The police started walking down streets and into the parking garage and shooting more gas at people. There hadn’t been any violence there, so the fact that they couldn’t let people just leave was astounding. Especially those stuck in the parking garage. We were just trying to process and reconnect with people we’d been separated from. There’s video of people simply looking at their cell phones — and getting gas shot at them.
Of course, the images that got all the airplay and tweeted were people kicking or throwing canisters back at police. And these images and videos are sensational. But they’ve been used for why the police started shooting gas at us. And that’s a ridiculous lie. A few protestors sent back the gas that was releasing right by them. They didn’t have it to start with.

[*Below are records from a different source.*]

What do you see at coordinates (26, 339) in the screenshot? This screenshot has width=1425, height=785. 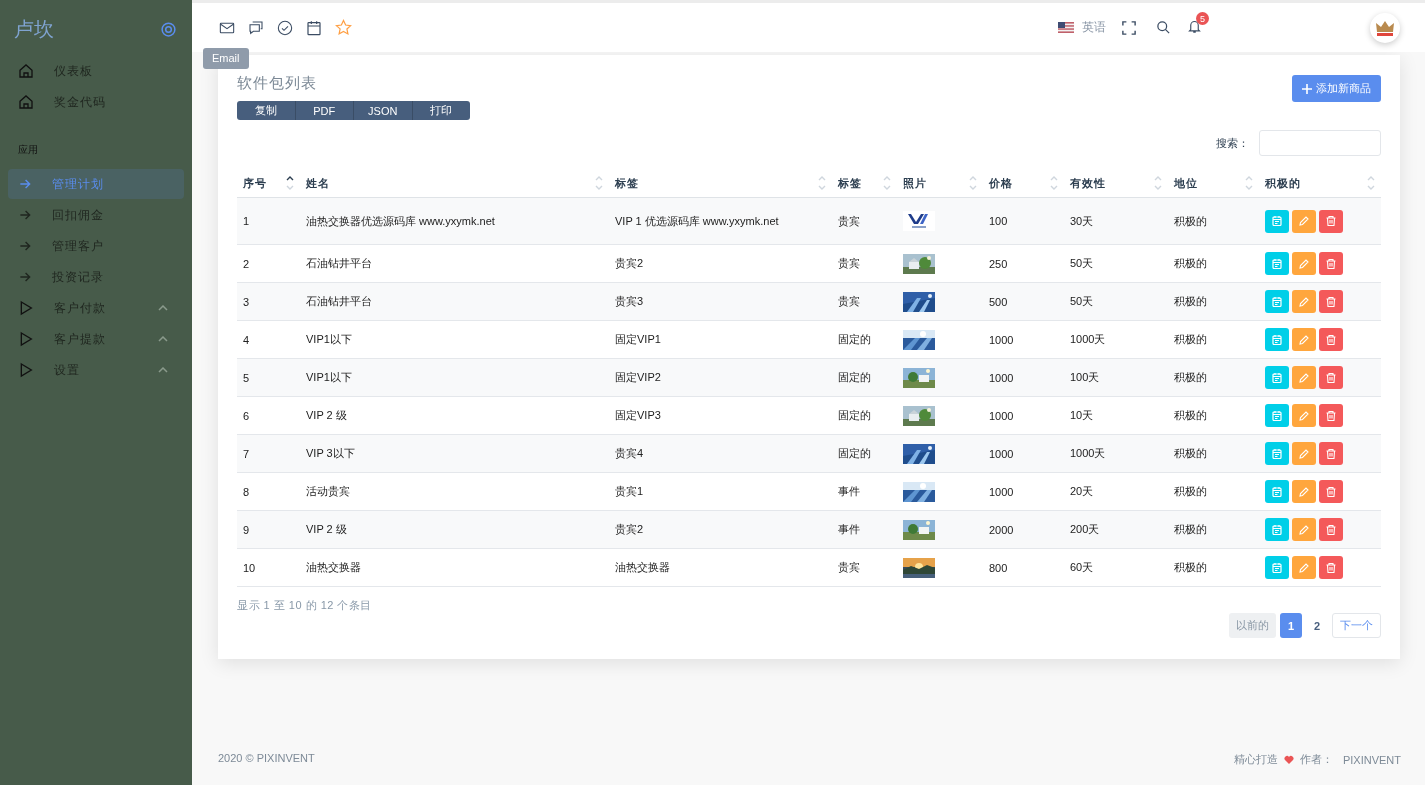 I see `triangle-icon` at bounding box center [26, 339].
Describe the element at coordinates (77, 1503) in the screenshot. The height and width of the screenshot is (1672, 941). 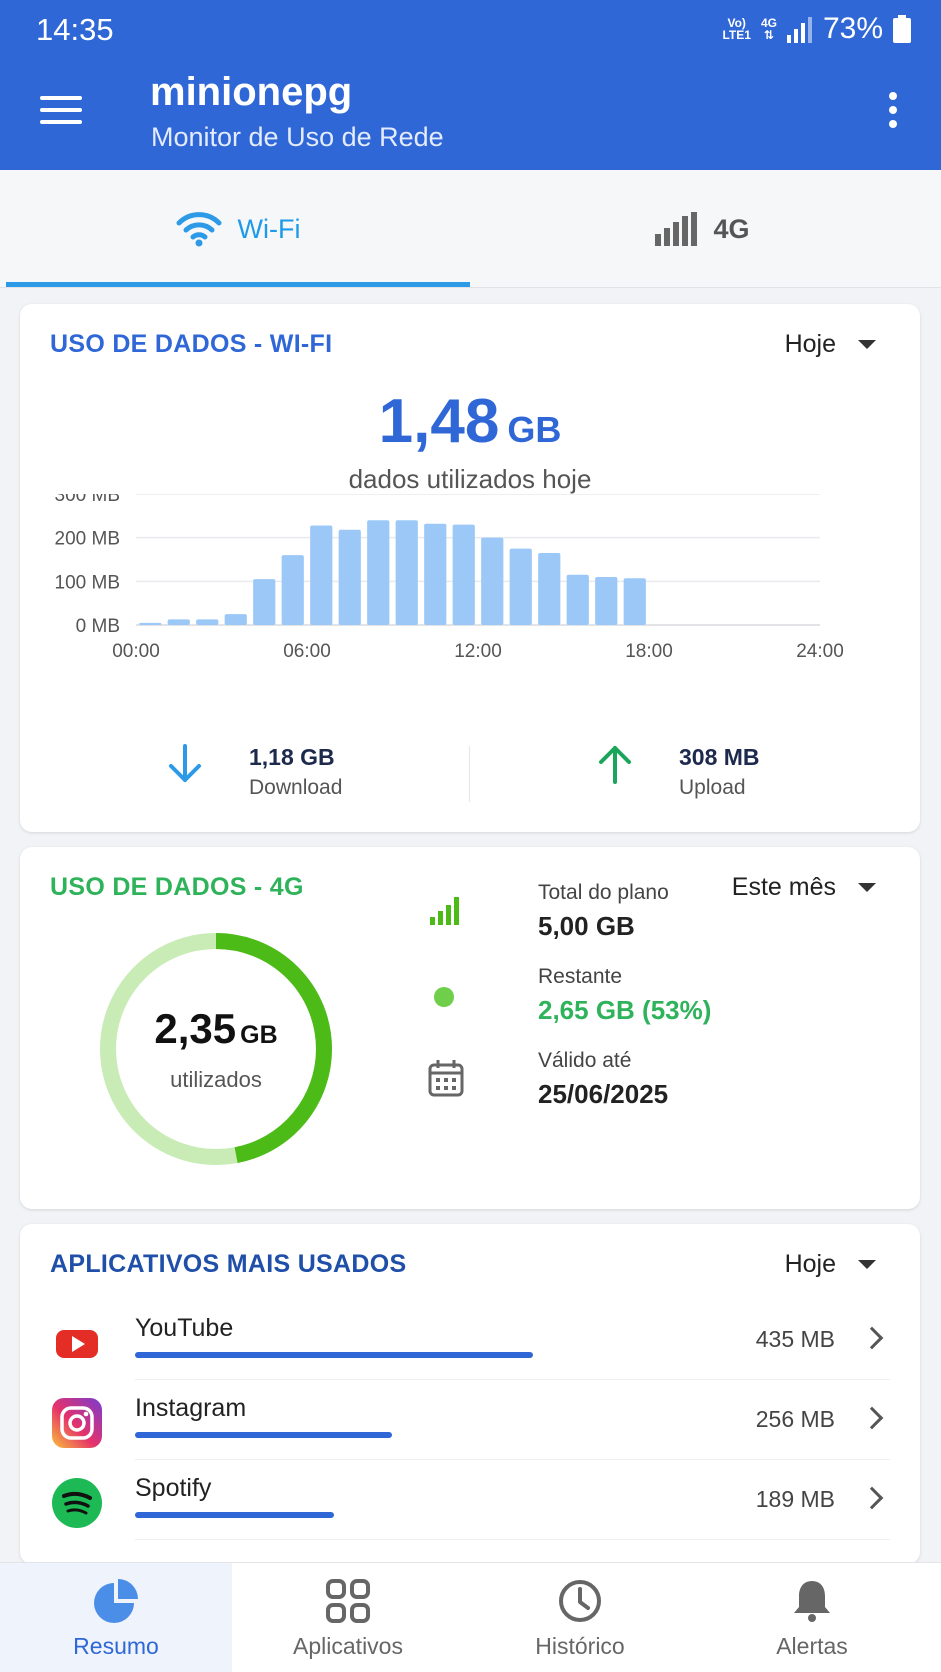
I see `spotify-icon` at that location.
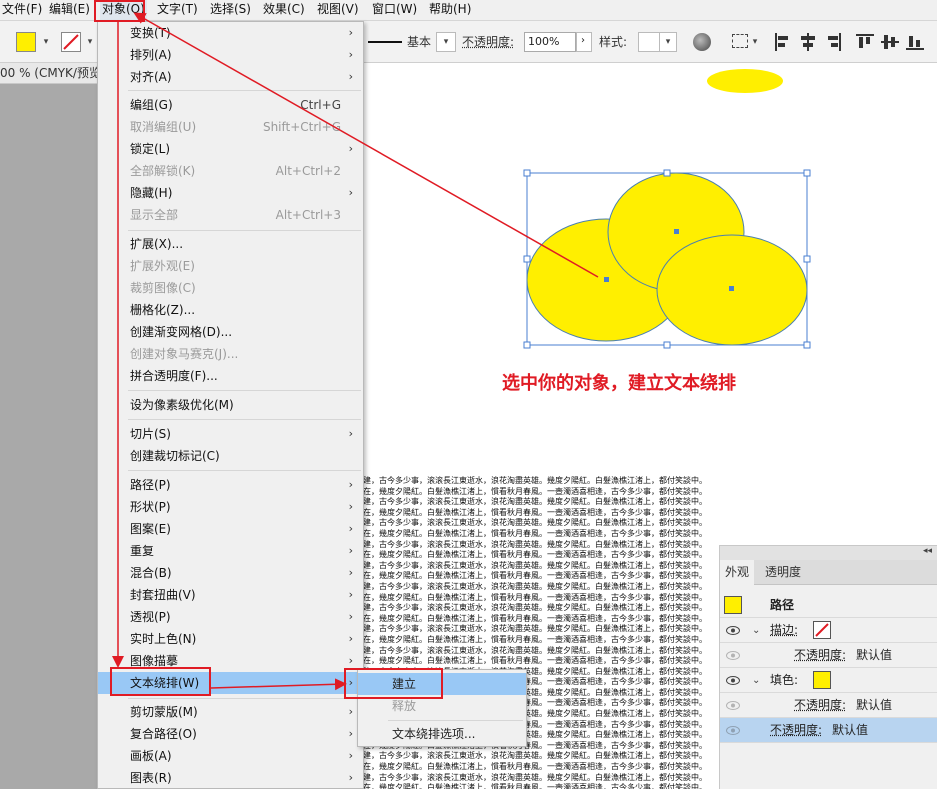  I want to click on no-stroke-icon, so click(822, 630).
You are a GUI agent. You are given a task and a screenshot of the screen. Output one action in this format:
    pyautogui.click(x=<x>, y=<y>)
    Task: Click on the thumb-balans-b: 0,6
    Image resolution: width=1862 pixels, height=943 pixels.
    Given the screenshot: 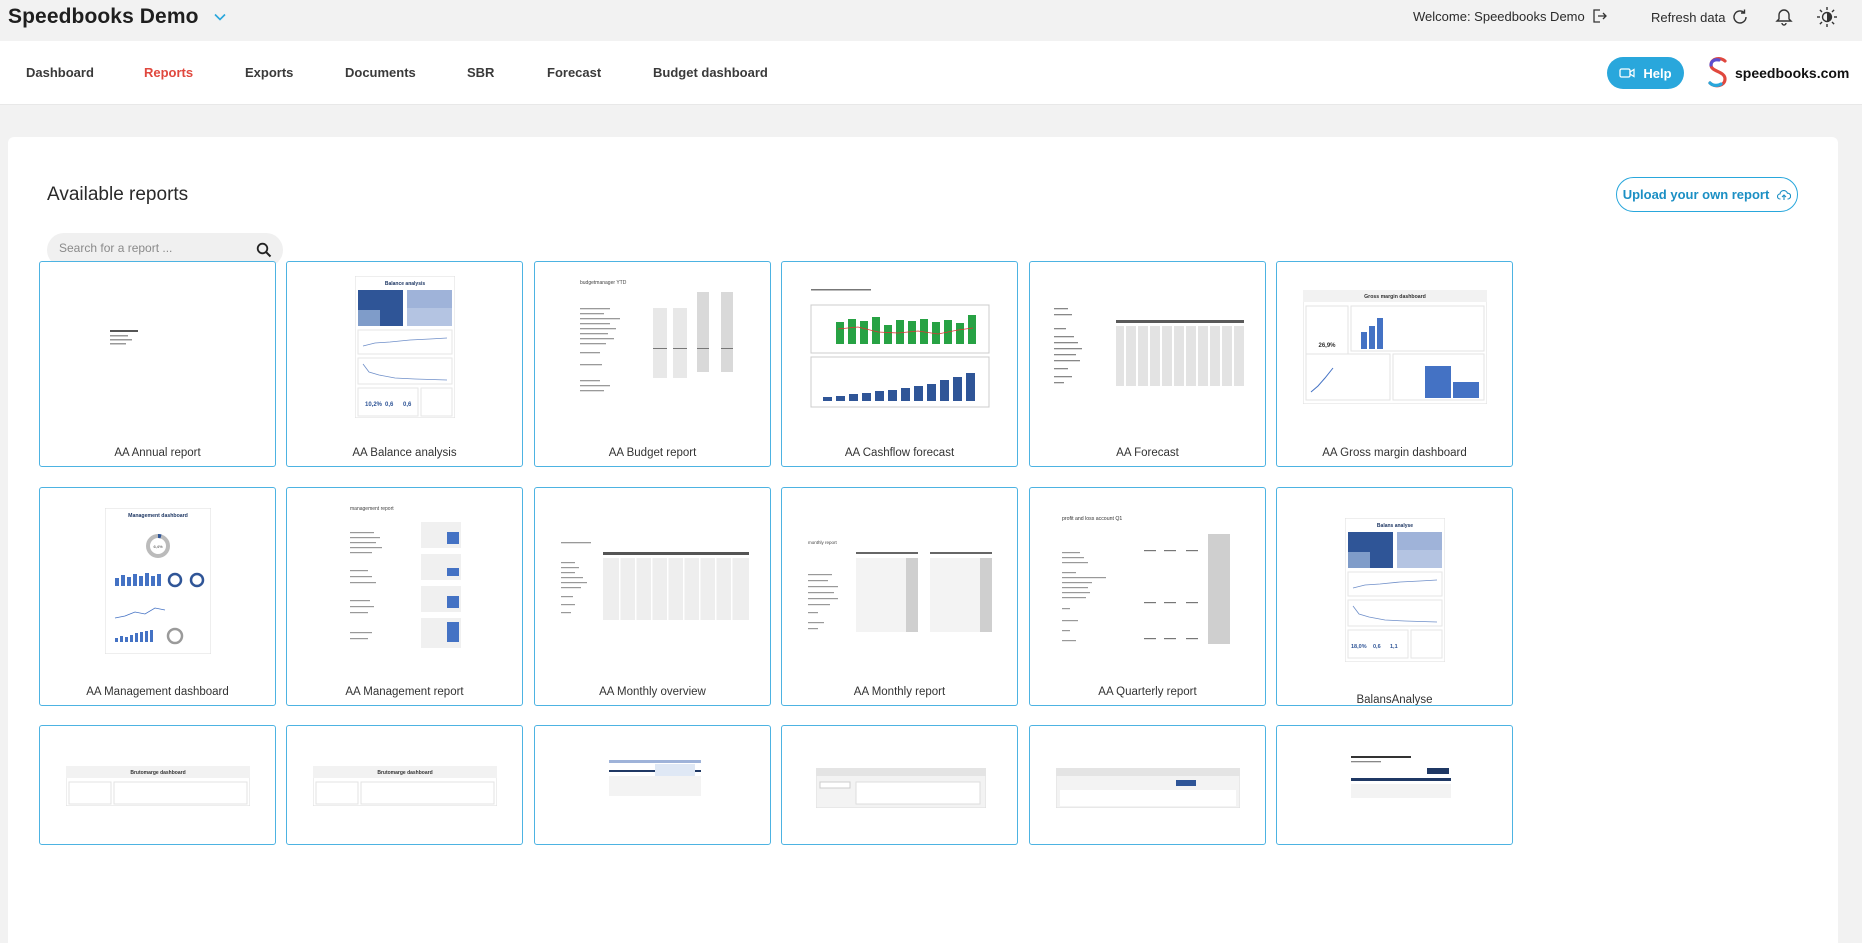 What is the action you would take?
    pyautogui.click(x=1377, y=647)
    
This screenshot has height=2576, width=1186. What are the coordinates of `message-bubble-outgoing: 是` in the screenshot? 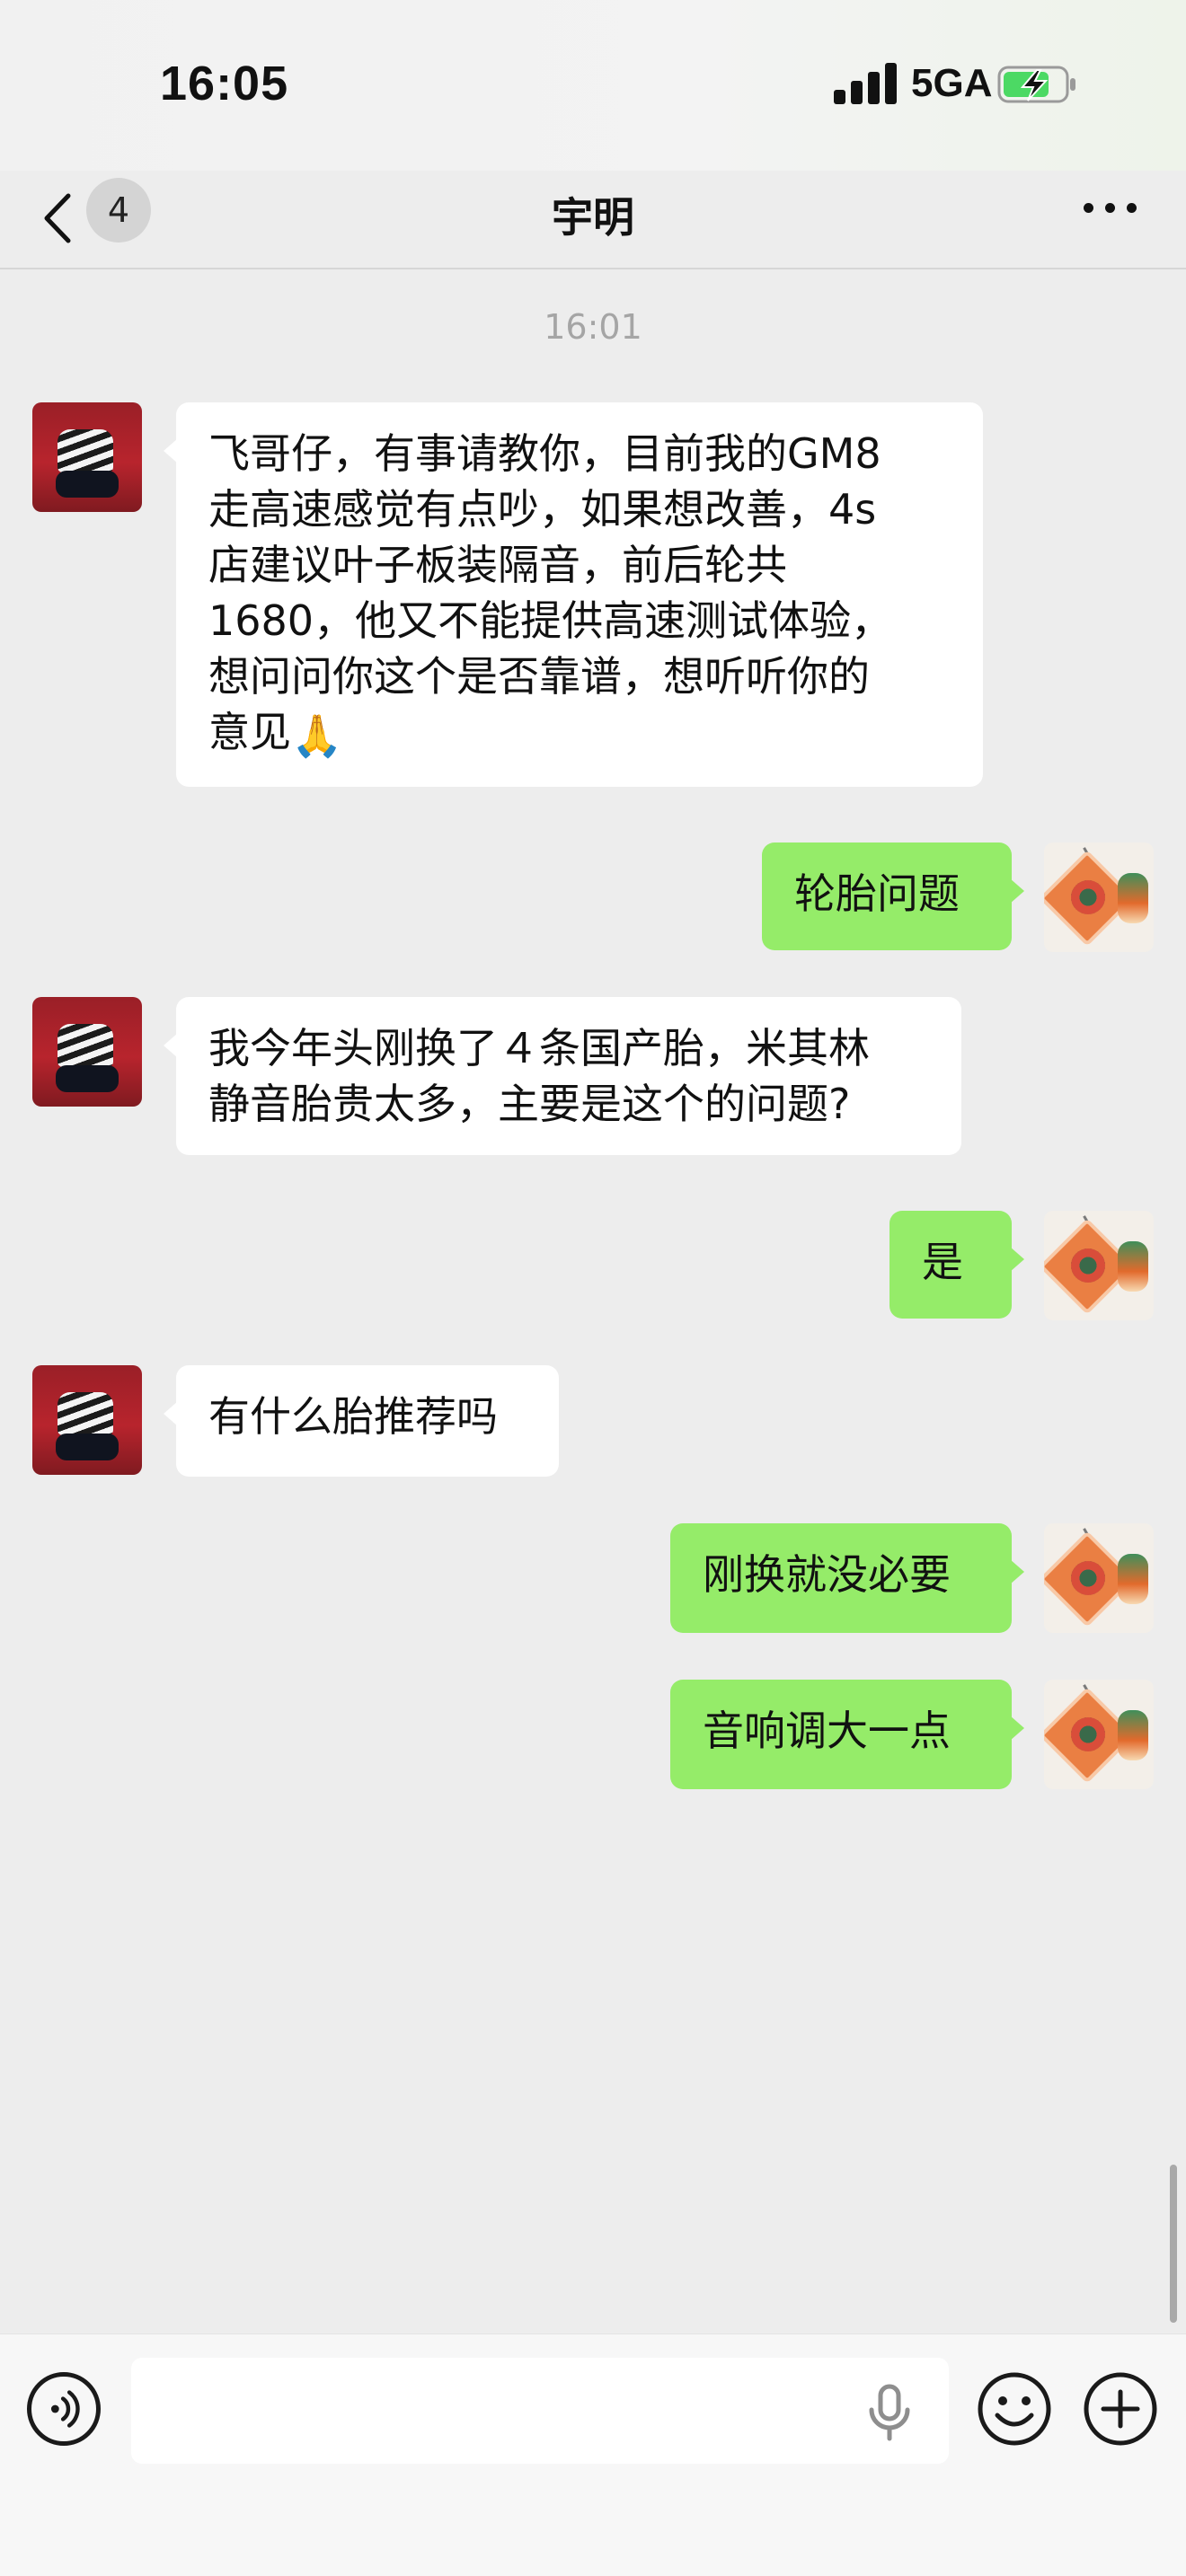 It's located at (957, 1265).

And all I can think about is — what would have happened if the gas had never been shot into a peaceful crowd? There would have been no gas to throw back at the police. My cousin wouldn’t be hacking her lungs out two days later. And at the end of the evening, we all could have just sweated our way back to our homes. What was the point of this “show of force”? I’m baffled.
One thing I do know. This has made me more determined to keep marching. To resist. To flip districts. To help people get to the polls. To stop voter suppression and gerrymandering. To make sure elections are fair and monitored. I hope you’ll join me.
And I’m looking forward to the ACLU’s investigation into this incident. My eyes were there, and the public account of what happened is not what I saw.